#### Document excerpt:
Content starts

Microsoft's SkillOpt Lifts Agent Accuracy 24 Points via Automated Skill Refinement

Researchers propose SkillOpt, the first framework to treat agent skills as learnable external state optimized like weights, replacing hand-crafted and loosely-controlled self-revision. Architect angle: reproducible skill evolution under feedback — applicable to RAG agents and tool-use systems where procedural skills drift over time in production.

SkillOpt, a framework published by Microsoft researchers, automatically optimizes agent skills written in natural language. The system treats skill documents as external state to be tuned, applying the same principles used to optimize model weights. Across 52 tested combinations of model, benchmark, and execution environment, SkillOpt achieves best-or-tied accuracy against six baselines. On GPT-5.5 with direct chat execution, it delivered a +23.5-point average accuracy gain over agents with no skill document; the same model in a Codex loop gained +24.8 points, and in Claude Code +19.1 points.

The optimization loop works as follows. An optimizer model receives scored rollouts from the target agent and proposes structured edits: add, delete, or replace lines in the skill document. An edit is accepted only when it improves accuracy on a held-out validation set—a hard gate that prevents regression. Rejected edits are saved as negative examples for future optimizer calls. An epoch-wise momentum term carries stable directions across training rounds. A textual "learning-rate budget" limits how much any single edit can change the skill text, ensuring the optimization history remains coherent. The deployed artifact is a single skill document, 300–2,000 tokens. The frozen target model and execution harness are unchanged.

Content ends

#### Tasks and exercises:
- A) In the SkillOpt article, what is the size of the deployed skill document?
- B) For each statement, answer yes or no on whether the SkillOpt article supports it, and quote the words that decide it. (i) An edit to the skill document is kept only if it raises accuracy on a held-out validation set. (ii) The target model's weights are updated during optimization. (iii) Rejected edits are thrown away.
- C) Carry on the SkillOpt article from its final sentence.

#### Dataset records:
Content starts

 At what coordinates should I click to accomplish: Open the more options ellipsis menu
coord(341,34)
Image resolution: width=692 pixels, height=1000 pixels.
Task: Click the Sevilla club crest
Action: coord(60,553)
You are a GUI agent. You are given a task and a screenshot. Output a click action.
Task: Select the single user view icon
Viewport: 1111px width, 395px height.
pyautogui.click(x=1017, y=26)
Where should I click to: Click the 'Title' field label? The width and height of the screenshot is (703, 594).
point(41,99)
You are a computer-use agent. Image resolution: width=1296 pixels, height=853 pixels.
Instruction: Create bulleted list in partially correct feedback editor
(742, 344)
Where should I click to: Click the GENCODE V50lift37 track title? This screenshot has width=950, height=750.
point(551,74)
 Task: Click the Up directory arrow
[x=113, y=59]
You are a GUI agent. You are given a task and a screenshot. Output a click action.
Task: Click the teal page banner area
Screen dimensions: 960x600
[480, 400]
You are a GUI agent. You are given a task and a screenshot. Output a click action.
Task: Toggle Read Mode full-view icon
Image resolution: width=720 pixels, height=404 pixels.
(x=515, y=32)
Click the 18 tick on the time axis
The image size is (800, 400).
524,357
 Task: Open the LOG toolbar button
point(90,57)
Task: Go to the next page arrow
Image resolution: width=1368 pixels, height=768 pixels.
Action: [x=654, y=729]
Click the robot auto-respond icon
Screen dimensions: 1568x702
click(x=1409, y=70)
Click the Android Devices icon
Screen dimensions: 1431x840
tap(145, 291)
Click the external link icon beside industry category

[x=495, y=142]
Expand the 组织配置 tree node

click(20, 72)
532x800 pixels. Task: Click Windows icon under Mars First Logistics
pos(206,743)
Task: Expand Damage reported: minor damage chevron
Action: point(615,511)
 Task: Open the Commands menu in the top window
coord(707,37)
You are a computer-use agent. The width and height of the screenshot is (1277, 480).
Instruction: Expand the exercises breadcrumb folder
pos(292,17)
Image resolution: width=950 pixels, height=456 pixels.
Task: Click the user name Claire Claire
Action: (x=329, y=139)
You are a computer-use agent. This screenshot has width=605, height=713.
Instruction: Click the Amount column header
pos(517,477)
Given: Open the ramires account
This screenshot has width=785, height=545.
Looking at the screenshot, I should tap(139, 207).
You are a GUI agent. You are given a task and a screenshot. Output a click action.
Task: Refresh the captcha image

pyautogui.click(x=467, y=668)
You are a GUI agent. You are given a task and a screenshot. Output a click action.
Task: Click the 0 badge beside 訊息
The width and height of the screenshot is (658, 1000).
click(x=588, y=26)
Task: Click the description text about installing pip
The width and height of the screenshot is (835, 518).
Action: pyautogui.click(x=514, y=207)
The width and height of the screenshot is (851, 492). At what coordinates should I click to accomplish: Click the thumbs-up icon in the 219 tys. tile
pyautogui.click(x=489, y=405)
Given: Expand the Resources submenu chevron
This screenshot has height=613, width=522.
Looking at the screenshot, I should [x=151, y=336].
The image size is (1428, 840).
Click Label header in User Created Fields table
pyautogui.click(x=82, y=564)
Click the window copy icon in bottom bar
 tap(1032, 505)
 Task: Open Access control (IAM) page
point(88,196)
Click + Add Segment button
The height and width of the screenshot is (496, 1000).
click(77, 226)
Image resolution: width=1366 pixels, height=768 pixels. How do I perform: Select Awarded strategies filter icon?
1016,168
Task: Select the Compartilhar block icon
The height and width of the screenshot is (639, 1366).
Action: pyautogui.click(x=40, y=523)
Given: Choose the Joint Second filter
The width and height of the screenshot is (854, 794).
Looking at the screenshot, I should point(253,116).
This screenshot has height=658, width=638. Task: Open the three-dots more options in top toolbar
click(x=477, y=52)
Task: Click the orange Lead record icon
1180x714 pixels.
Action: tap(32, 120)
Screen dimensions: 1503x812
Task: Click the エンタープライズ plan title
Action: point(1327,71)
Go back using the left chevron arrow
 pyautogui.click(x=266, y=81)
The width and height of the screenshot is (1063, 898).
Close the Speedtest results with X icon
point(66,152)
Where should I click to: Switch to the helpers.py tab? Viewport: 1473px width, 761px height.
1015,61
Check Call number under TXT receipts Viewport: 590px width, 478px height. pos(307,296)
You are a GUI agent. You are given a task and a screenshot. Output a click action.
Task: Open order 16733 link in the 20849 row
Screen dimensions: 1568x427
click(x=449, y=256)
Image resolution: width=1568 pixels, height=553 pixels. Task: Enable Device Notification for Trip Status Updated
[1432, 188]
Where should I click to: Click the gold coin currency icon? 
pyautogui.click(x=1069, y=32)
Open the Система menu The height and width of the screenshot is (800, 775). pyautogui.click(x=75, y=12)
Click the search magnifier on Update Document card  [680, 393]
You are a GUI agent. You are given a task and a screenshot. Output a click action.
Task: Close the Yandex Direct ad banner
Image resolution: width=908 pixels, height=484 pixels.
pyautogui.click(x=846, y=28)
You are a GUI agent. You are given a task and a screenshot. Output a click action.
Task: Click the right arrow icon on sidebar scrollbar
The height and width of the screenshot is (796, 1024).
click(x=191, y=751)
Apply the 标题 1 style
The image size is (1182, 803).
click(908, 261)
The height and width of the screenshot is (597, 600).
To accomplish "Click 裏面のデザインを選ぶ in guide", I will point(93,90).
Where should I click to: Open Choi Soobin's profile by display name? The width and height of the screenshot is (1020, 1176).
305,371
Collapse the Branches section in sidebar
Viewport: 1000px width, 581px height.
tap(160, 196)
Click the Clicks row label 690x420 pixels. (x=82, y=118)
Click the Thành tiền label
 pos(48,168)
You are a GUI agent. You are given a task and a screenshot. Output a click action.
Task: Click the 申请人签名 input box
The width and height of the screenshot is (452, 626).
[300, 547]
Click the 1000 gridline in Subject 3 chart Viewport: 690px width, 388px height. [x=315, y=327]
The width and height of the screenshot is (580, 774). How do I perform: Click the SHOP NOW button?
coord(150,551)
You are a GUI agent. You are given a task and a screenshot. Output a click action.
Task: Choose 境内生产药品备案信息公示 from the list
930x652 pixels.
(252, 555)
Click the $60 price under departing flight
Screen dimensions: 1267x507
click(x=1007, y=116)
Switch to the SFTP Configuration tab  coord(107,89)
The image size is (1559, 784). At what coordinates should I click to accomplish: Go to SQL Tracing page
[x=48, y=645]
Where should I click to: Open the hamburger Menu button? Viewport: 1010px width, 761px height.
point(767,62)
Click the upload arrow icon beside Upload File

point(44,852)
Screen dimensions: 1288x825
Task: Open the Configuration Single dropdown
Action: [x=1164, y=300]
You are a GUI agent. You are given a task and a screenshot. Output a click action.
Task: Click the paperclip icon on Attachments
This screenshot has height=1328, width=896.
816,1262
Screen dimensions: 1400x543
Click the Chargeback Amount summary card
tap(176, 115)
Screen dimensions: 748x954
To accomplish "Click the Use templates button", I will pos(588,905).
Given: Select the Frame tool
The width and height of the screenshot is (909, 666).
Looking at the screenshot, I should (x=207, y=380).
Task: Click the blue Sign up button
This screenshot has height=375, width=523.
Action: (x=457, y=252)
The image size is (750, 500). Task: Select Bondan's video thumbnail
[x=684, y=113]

Content ends

#### Replies:
- A) 300–2,000 tokens.

- B)
(i) Yes: "An edit is accepted only when it improves accuracy on a held-out validation set"
(ii) No: "The frozen target model and execution harness are unchanged."
(iii) No: "Rejected edits are saved as negative examples for future optimizer calls."

- C)
FIG. 02 SkillOpt's optimization loop iteratively refines agent skills via bounded edits validated on held-out data. — Microsoft SkillOpt, arXiv:2605.23904

Training and deployment are decoupled. During training, the optimizer model makes inference calls to refine the skill offline. At deployment, the skill is injected as static context with zero additional cost. This separation allows production teams to amortize optimization offline and serve a fixed artifact.

The evaluation spans six benchmarks (QA, spreadsheets, documents, math, embodied tasks), seven target models, and three harnesses (direct chat, Codex, Claude Code). SkillOpt outperformed human-authored skills, one-shot LLM generation, Trace2Skill, TextGrad, GEPA, and EvoSkill across all 52 cells. Transfer experiments show that a skill optimized for one model retains value when moved to a different model scale or harness without re-optimization.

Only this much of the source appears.